The Founding Debates are sponsored by The Ammerman Family Foundation to honor James C. Rees, whose vision lives on with the Washington Library.


Date and Time




Robert H. and Clarice Smith Theater
George Washington's Mount Vernon
3200 Mount Vernon Memorial Hwy.
Mount Vernon, VA 22121

In celebration of the Washington Library's fifth anniversary, this year's Founding Debates program will begin with Brian Lamb serving as the moderator for a panel of esteemed historians, Douglas Brinkley, Edna Greene Medford, and Russell Shorto, discussing history, memory, identity, and what it means to be an American. We will then convene a second panel comprised of journalists Abby Phillip, Robert Costa, and Mona Charen, hosted by SiriusXM Radio Host and President of the White House Correspondents Association Oliver Knox, pondering the same subject from a present day lens.

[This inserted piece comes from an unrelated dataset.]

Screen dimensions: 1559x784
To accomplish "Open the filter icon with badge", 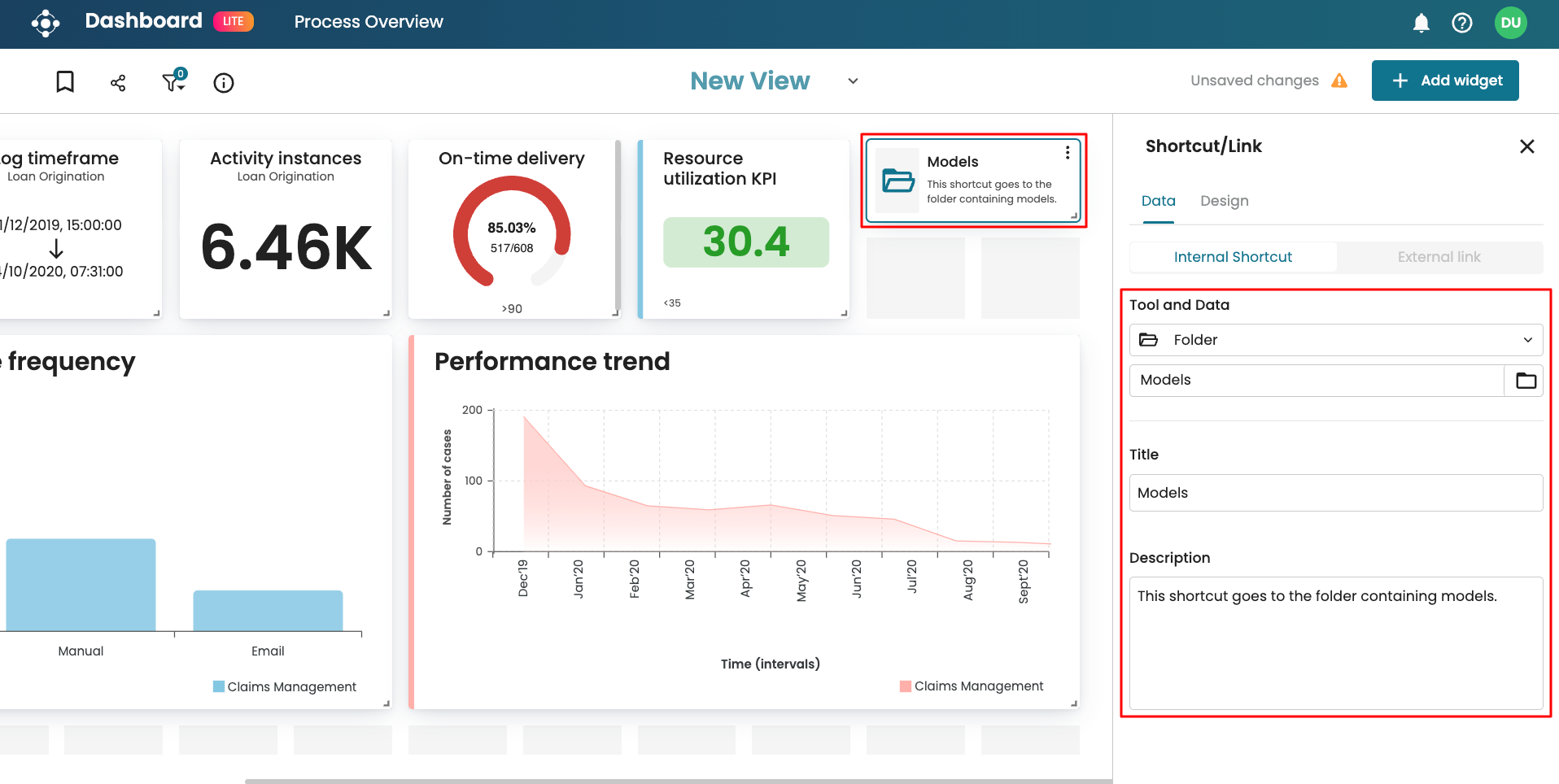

Join us for a lively and informative conversation, with ample opportunity for questions from the audience, followed by a dessert and cocktail reception. Selected panelists' books will be available for purchase and signing following the event.  

Header Image: Signing of the Constitution, Howard Chandler Christy, 1939. Courtesy of the Architect of the U.S. Capitol.

Program Participants

Brian Lamb is the founder and Executive Chairman of the private, nonprofit cable network C-SPAN that provides access to the proceedings of Congress and other public affairs programming and information services.

Douglas Brinkley is a professor of history at Rice University, the CNN Presidential Historian, and a contributing editor at Vanity Fair and Audubon. The Chicago Tribune has dubbed him “America’s new past master.” His recent publication Cronkite won the Sperber Prize for Best Book in Journalism and was a Washington Post Notable Book of the Year.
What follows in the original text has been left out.